In February, the shareholders were being asked for more money, this time for working capital, and it was revealed that the Dash-8s were not selling, costing the airline US$11 million per year in leases. But this time there was a plan in fact, two plans. Plan A was the one we heard about in February and Plan B is the one we’re hearing about now. Under Plan A, about 180 LIAT employees would be made redundant, almost all of them from LIAT’s Antigua headquarters. Plus, four of the new ATRs would be relocated to a new hub in Barbados, leaving only two in Antigua and two in Trinidad.

According to the Antillean Media Group, chairman of the LIAT shareholders, St Vincent and the Grenadines Prime Minister, Dr Ralph Gonsalves, couched moving the four ATRs to Barbados im diplomatic tones:

“We have to be careful that we don’t play one country against the other to say your base is shifting from here or there, [but] the place where most people pass through in the LIAT network is Barbados; that is the reality.”

Ah, reality, like sunshine, begins to filter in. All the new prime minister of Antigua and Barbuda could do was write a letter pleading for a stay of execution under Plan A. Plan B has now come to light. So, if this secret plan does exist, and is dated February 9, that means it was probably written around the same time as Plan A.

If Barbados, after the new hub here is established, were to make such a proposal to LIAT’s board, it could presumably get approval.
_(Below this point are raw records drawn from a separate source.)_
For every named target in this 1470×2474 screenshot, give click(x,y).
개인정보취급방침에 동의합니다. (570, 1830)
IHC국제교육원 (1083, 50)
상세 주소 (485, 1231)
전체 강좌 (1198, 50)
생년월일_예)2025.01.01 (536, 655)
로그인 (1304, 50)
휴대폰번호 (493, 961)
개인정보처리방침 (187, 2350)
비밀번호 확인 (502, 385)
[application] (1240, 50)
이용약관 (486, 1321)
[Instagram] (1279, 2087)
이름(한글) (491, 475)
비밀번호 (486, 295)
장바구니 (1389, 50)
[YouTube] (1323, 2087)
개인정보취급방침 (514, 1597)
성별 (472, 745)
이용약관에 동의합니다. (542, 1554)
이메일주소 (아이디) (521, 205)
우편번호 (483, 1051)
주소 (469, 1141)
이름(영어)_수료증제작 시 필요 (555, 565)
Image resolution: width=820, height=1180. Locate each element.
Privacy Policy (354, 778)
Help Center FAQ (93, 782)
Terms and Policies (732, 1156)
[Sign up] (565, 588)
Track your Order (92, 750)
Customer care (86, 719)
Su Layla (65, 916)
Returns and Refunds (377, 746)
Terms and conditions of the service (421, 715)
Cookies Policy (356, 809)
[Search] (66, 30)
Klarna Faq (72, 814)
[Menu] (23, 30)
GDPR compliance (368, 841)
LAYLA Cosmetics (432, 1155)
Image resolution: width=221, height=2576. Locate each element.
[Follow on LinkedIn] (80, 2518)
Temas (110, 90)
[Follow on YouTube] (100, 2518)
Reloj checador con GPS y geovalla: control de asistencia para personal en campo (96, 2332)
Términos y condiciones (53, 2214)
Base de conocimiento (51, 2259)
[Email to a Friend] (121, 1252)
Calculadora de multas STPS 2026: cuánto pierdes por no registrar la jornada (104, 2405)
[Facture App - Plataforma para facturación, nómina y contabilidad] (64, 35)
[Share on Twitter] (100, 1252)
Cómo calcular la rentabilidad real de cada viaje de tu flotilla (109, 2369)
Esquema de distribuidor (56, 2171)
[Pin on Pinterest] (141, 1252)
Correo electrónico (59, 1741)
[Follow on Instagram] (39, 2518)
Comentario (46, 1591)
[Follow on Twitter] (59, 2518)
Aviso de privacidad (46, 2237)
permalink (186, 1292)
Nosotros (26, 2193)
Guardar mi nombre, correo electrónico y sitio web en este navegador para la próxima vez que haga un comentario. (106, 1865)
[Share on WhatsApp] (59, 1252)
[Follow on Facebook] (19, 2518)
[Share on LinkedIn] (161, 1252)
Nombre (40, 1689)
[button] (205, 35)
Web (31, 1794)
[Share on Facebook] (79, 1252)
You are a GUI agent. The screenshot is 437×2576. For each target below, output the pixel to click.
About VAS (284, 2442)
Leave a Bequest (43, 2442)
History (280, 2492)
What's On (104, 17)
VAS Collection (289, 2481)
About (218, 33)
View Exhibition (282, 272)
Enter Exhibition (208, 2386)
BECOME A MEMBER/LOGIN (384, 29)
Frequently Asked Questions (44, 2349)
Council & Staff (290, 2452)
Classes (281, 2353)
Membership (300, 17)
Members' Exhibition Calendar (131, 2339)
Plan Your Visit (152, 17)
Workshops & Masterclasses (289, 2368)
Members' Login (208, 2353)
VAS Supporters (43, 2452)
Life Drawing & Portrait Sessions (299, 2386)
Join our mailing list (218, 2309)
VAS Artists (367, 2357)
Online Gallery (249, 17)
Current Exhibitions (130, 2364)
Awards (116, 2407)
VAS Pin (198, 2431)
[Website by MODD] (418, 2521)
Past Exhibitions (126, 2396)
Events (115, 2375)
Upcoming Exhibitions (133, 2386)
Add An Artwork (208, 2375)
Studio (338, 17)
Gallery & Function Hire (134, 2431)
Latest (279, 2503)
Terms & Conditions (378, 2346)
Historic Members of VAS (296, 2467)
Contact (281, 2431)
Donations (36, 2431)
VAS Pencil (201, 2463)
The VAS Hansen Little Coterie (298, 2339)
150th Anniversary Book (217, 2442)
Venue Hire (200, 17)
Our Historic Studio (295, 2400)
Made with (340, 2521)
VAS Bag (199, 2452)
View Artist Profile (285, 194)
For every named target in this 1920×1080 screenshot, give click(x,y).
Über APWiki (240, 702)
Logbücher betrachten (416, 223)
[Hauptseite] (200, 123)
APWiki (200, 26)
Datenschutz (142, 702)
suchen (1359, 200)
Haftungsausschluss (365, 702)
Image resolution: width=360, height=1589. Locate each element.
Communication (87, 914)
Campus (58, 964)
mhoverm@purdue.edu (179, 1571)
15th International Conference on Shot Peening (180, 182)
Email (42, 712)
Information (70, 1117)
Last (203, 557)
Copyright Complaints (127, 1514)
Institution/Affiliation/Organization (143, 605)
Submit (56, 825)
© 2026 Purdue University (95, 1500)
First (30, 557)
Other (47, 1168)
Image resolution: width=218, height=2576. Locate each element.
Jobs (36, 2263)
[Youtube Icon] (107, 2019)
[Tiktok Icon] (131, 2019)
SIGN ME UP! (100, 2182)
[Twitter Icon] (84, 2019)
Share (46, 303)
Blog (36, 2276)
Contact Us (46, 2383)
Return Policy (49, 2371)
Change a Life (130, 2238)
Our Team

That would allow it to set up its own regional airline free of the encumbrances of the other shareholders, who could continue to operate a smaller airline, perhaps servicing the northern part of LIAT’s current geographic area.

Now, if only we could find an administration capable of giving LIAT’s “Newco” (as it has been dubbed in the proposal) a shot at soaring to new and profitable heights.